So, the base version of Redis could do about 130,000 requests per second, fully utilizing its single thread architecture per core. When we tried to use TLS with the proxy, we were only able to get about 80,000 requests per second, and we were primarily bottlenecked on that TLS proxy. That intuitively makes sense. Redis is primarily a hash map attached to a TCP server, and all a TLS proxy really was was two TCP servers talking to each other and doing TLS in the middle. So it's actually doing a lot more work than the underlying engine. We did some prototyping work and we figured out that just directly embedding TLS into Redis itself was significantly more performant. We were able to get better throughput with less resource consumption, and this is what we want to do for customers at AWS. We want to build things that are best for them that utilize our hardware.

So that's what we ended up building for our managed service. We built TLS directly into our fork of Redis open source, and that's what we basically had to maintain going forward. We built this when Redis was only on Redis 3, and we've been maintaining it almost for, we maintained it all the way until Redis 6. Throughout that time, we launched a lot of features, and many of these features don't seem like they have anything to do with TLS, but they still had merge conflicts we had to deal with. Fun fact, a collective noun for a group of developers is in fact a merge conflict.

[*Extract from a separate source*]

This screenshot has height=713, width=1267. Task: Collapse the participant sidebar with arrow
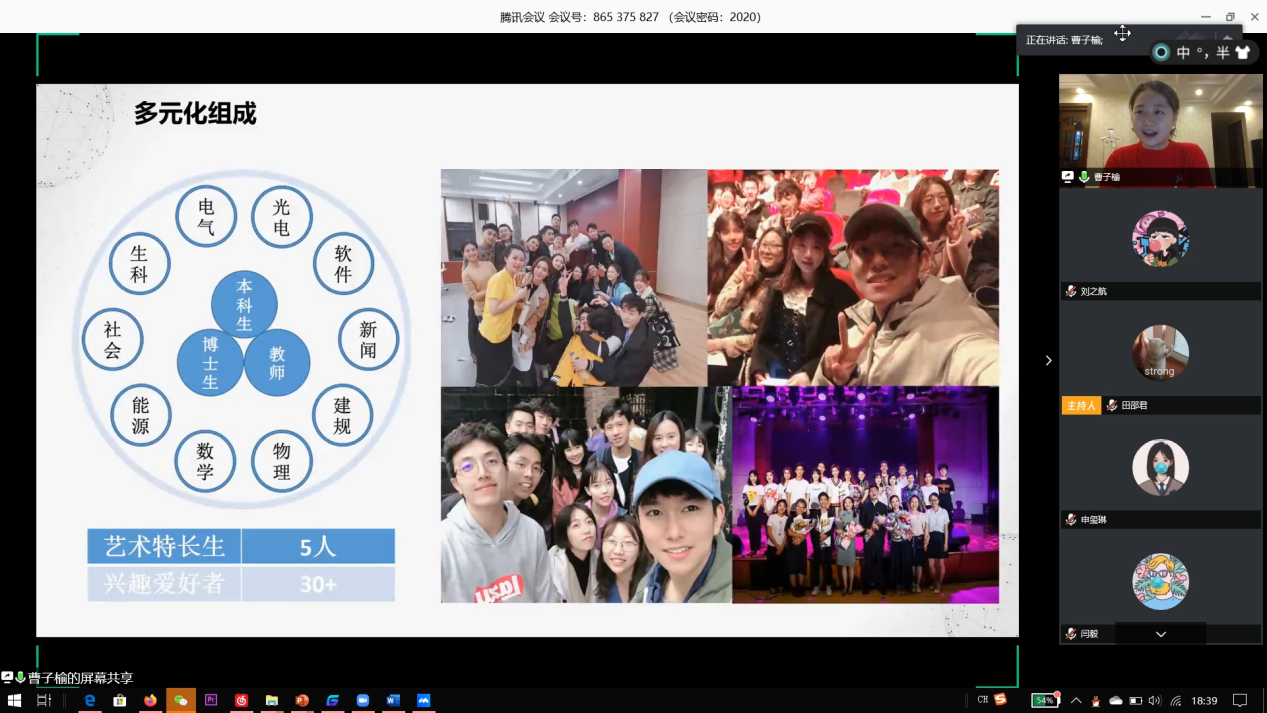[1048, 360]
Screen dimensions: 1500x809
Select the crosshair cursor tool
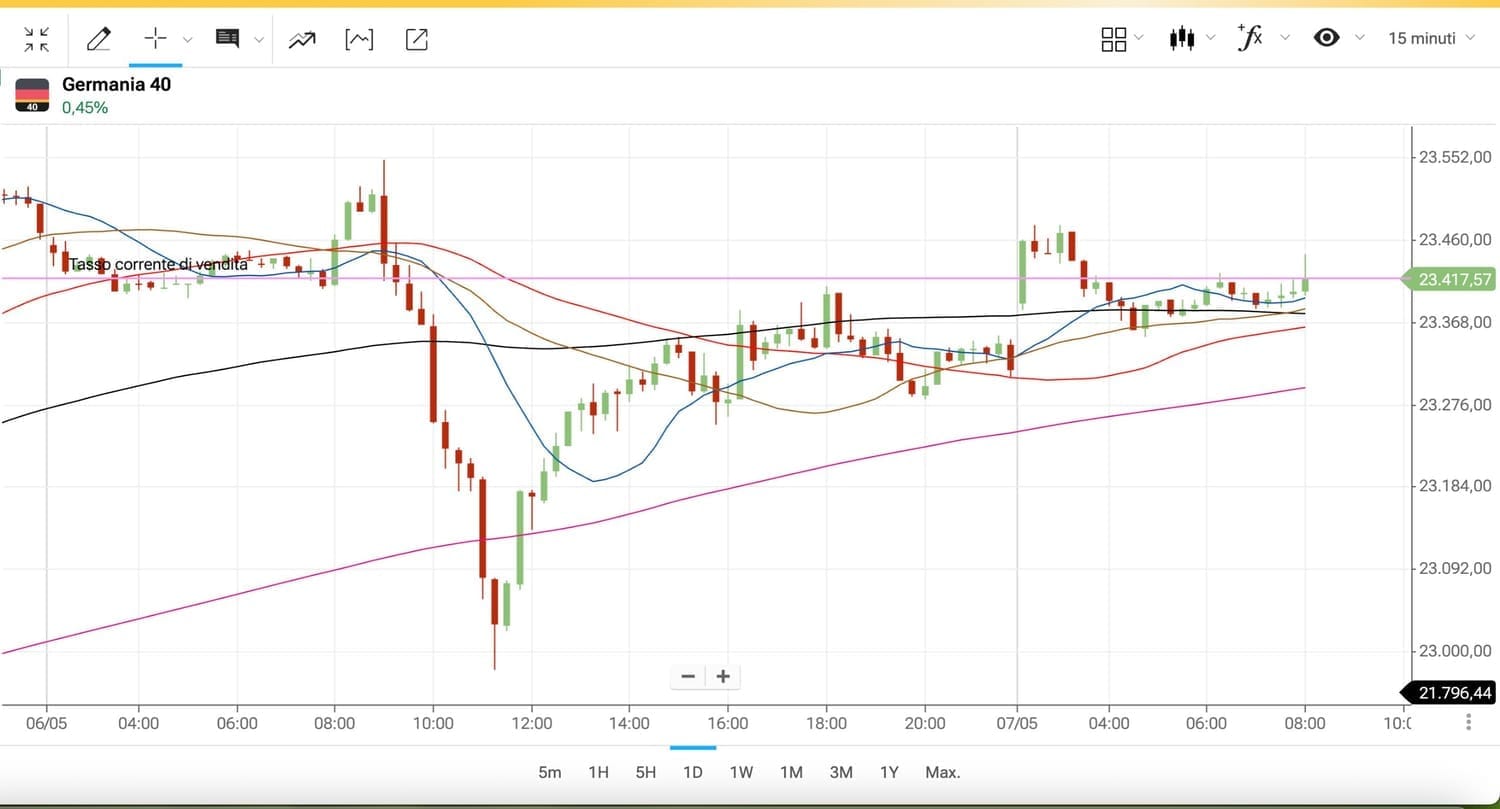tap(155, 39)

So we had stuff like, you know, Redis has a system called clustering, and the fundamental unit of partition in that is called a slot. We had a mechanism to move slots around. Obviously that has network involved, so we have to encrypt that traffic as well. So that's more code that we had to write and maintain over time. But there was also a feature in Redis called dynamic command renaming, which was a very odd way to make sure that you don't execute very dangerous commands like flush all and keys. That mechanism did not work correctly with how we built our TLS configs, and we had to resolve the merge conflicts every single time a new version came out.

We also had to do stuff like password rotations, online data migrations, which is migrating data into ElastiCache, and cross-region replication, which are features invariably AWS always implemented cross-region replication the week after I finally wound up patching something together for a service that didn't have it because I needed it. And they're like, oh, that was great. Now take a big sip of coffee and check the AWS blog today to see what's new. Yeah, did not go well. But honestly, the best way to get a feature done was to have me do it and then they would be right along presently to make my work look like the crap that it was. So all of these were features we built between 2018 and 2020, and every time there was a new version of Redis, we had to go and figure out how to maintain these conflicts.

And so this is what I like to call the vicious cycle of having our internal private fork. You know, we only have a fixed number of engineers, and if all those engineers are spending time on is handling merge conflicts, that means that we have less time to spend any time upstreaming work. All we end up spending time on is just building more and more internal features. So we build more features internally, which means we spend more time merging those changes from upstream, which results in us not having enough time to upstream them, which means we build more and more features internally. This is true of a lot of services inside Amazon. A lot of times we want to contribute. This was also compounded by the fact that at the time that I joined, the company actually took a long time to basically get all the approvals needed to contribute anything to open source. The very first bug I ever contributed, I had to talk to IP lawyers. I had to talk to our GM, and I also had to talk to our business line lawyer to basically figure this all out.

Breaking Free: A Simple Bug Fix Reveals the Power of Open Source Collaboration

So let's talk about a slightly different process that evolved and why I thought it was a lot better, because it was very important for me to contribute to open source. So I want to talk about a very simple bug. So Redis supported functionality called replication, so you have a primary and it replicates data eventually consistently to a replica. We talked a little about TLS. We also had authentication on that pathway as well, and that was done through the AUTH commands. So the replica would send AUTH command to the primary with the password configured with.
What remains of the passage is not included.